TASK BRIEF
Images don't belong in the copy. Output the rest of the data exactly.

EXERCISE DATA
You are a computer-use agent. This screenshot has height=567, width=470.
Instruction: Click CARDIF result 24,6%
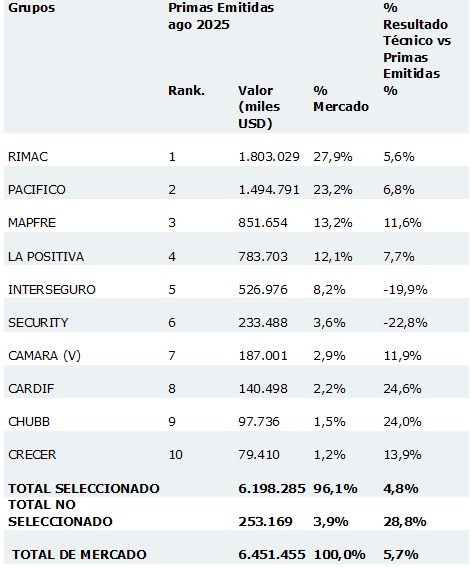(402, 388)
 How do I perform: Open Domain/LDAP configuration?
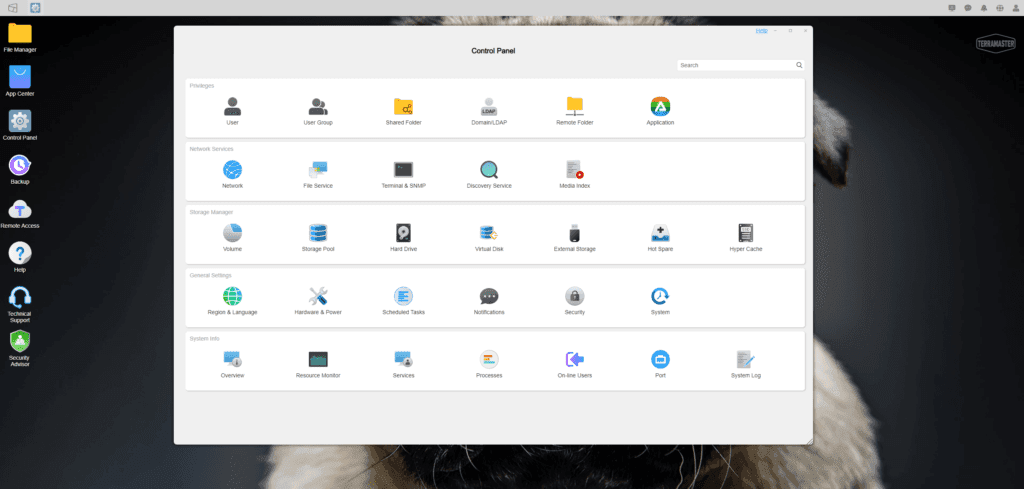(x=489, y=107)
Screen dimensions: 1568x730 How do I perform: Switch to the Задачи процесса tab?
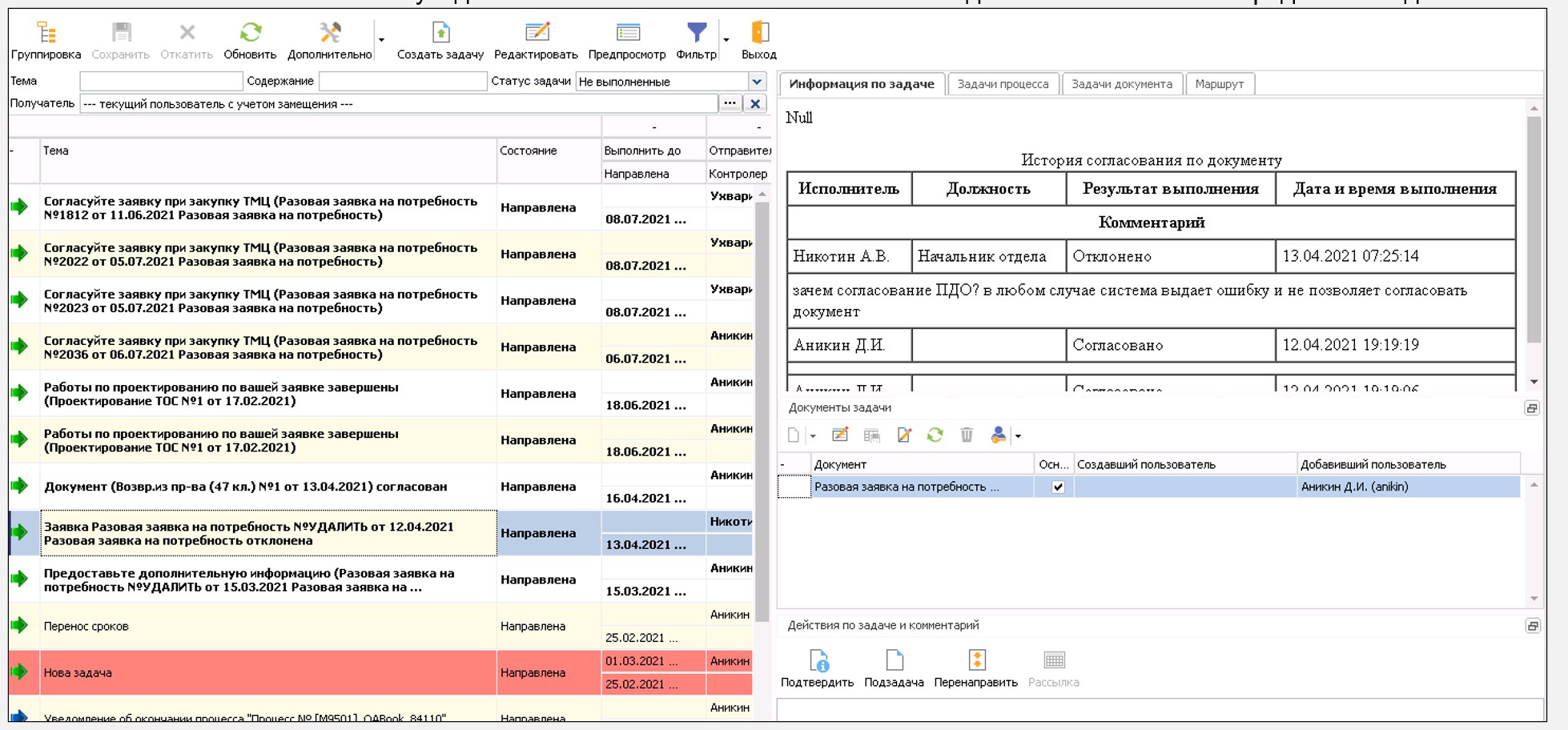coord(1003,84)
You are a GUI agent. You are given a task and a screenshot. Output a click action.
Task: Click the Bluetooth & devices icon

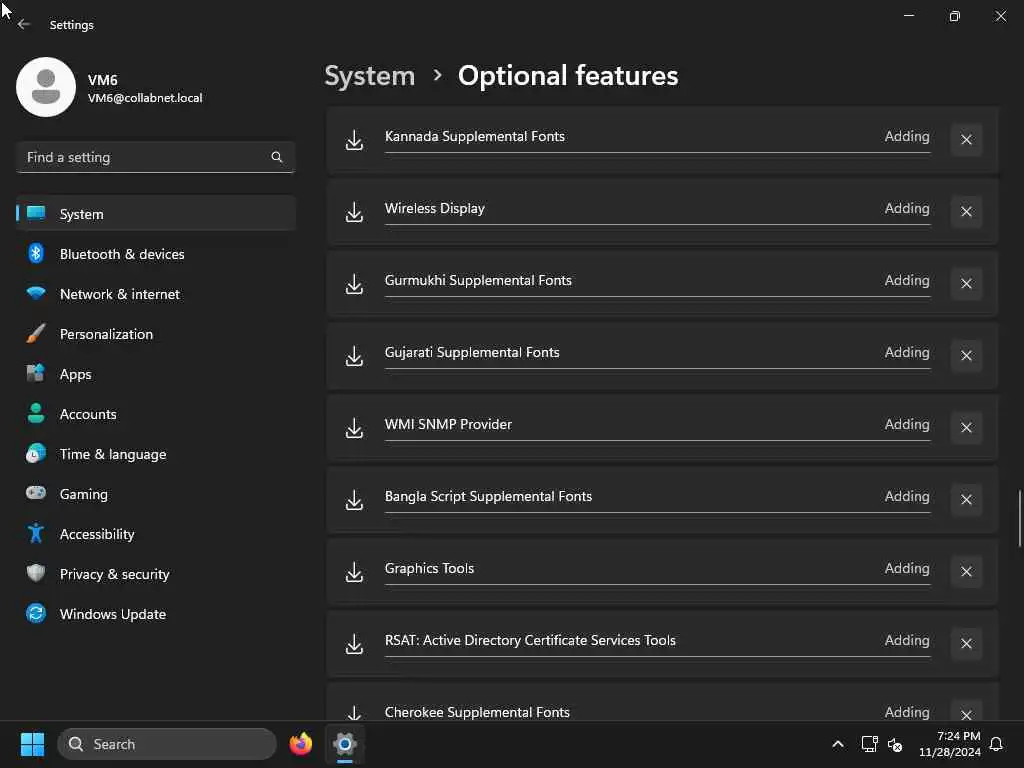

ANSWER FOR THIS EXERCISE
You are a computer-use agent. This screenshot has height=567, width=470.
Instruction: Click CARDIF result 24,6%
(402, 388)
 How do I perform: Open Domain/LDAP configuration?
(x=489, y=107)
Screen dimensions: 1568x730 How do I perform: Switch to the Задачи процесса tab?
coord(1003,84)
You are a GUI agent. You are given a task and a screenshot. Output a click action.
Task: Click the Bluetooth & devices icon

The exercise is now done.